*TASK*.
Every entry is to be returned unchanged, and no picture is to be included.

[Source data]
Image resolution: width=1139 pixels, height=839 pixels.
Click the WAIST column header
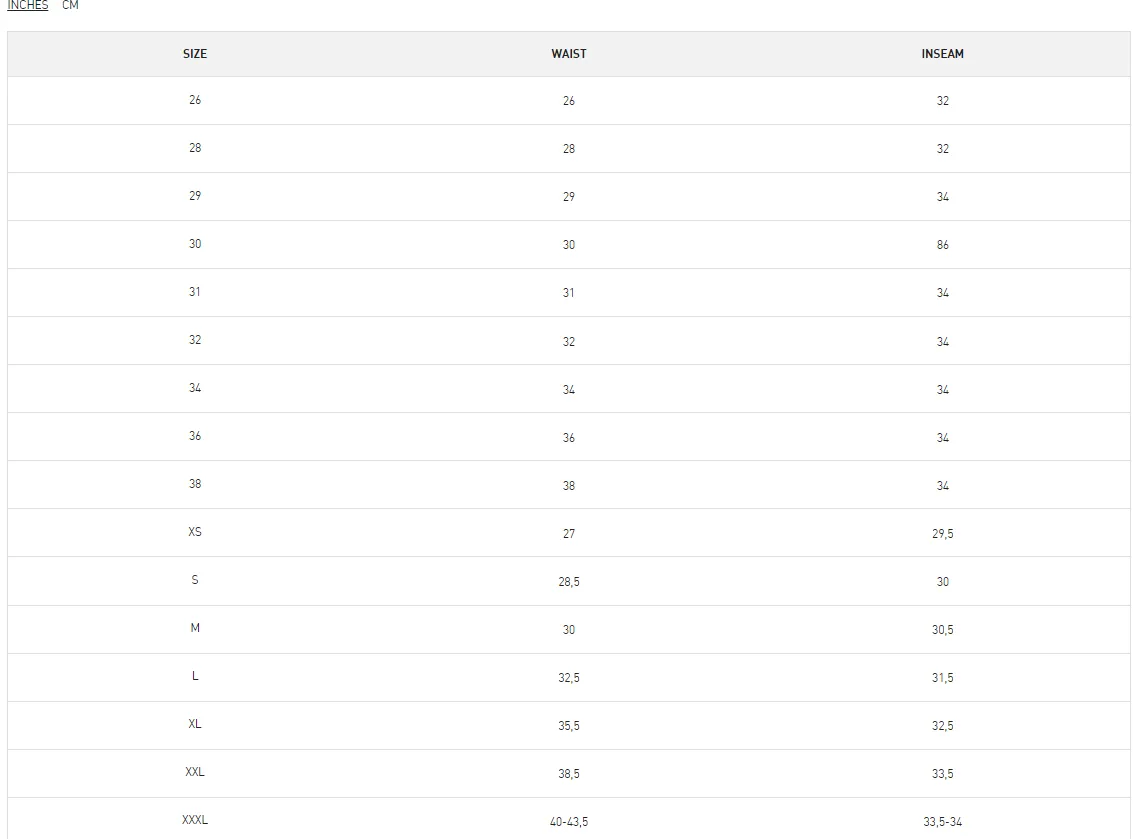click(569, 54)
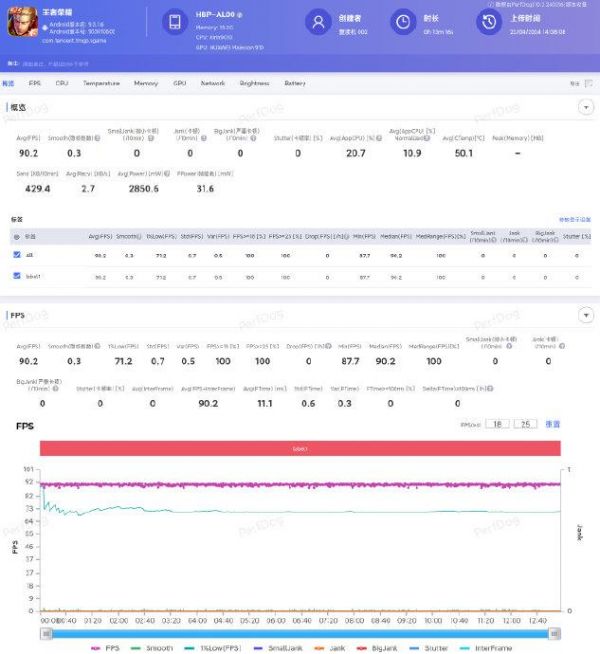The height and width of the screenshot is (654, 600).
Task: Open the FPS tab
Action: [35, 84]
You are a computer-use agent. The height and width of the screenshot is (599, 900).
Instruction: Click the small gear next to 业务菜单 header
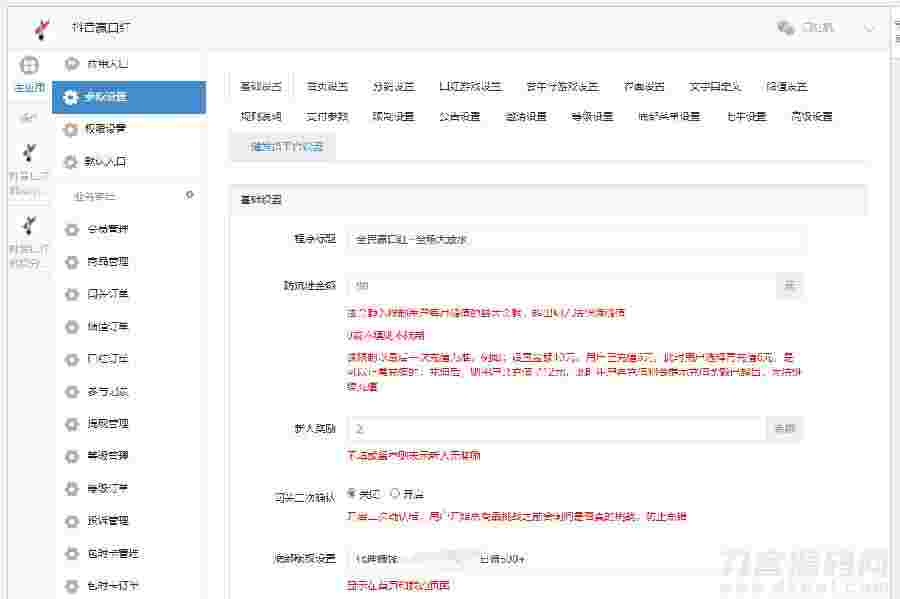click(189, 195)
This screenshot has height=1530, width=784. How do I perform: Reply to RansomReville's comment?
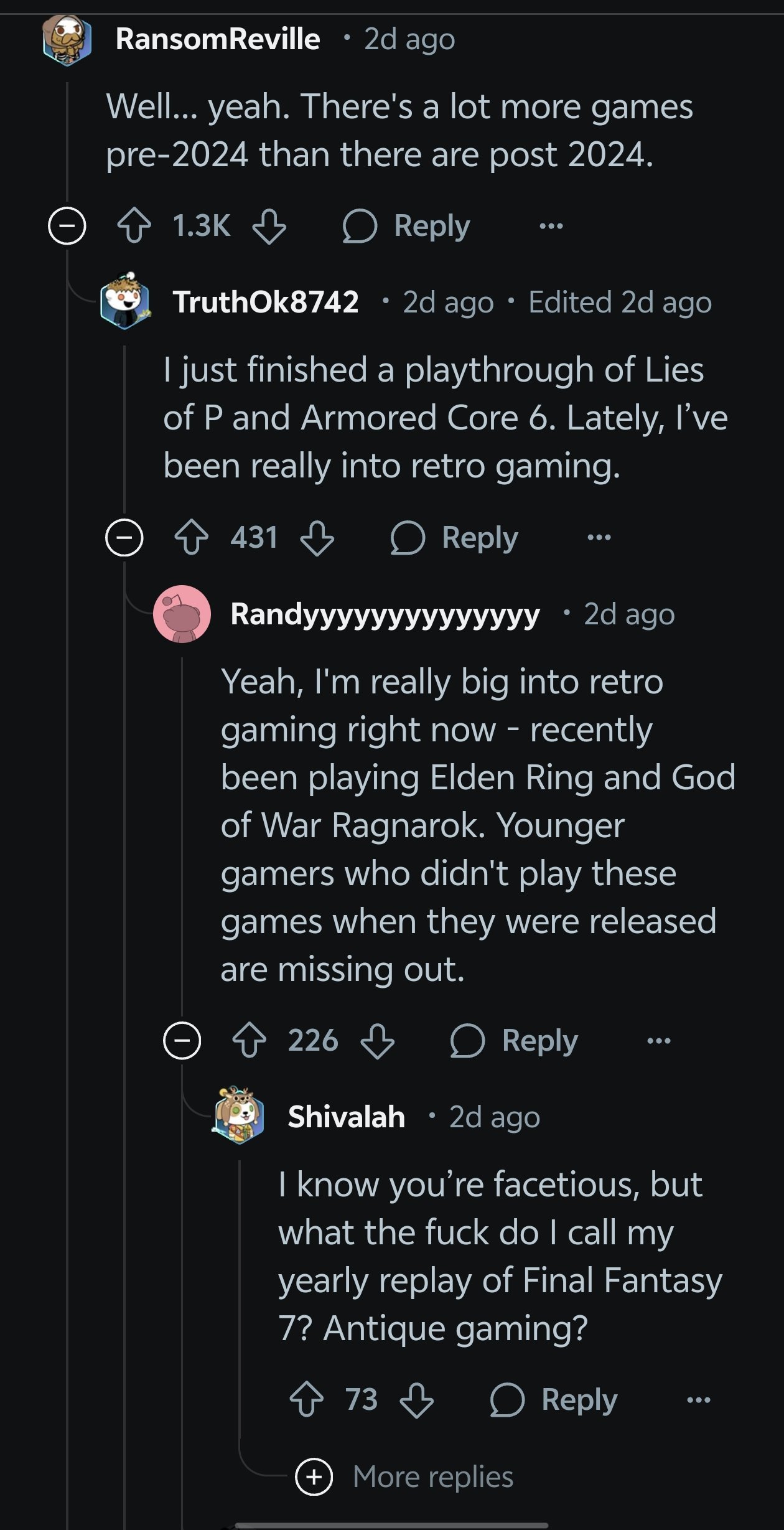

*EXERCISE RESPONSE*.
Image resolution: width=1139 pixels, height=839 pixels.
Click the WAIST column header
click(569, 54)
The height and width of the screenshot is (654, 600).
Task: Open the FPS tab
Action: [35, 84]
You are a computer-use agent. The height and width of the screenshot is (599, 900).
Instruction: Click the small gear next to 业务菜单 header
click(189, 195)
This screenshot has height=1530, width=784. How do I perform: Reply to RansomReville's comment?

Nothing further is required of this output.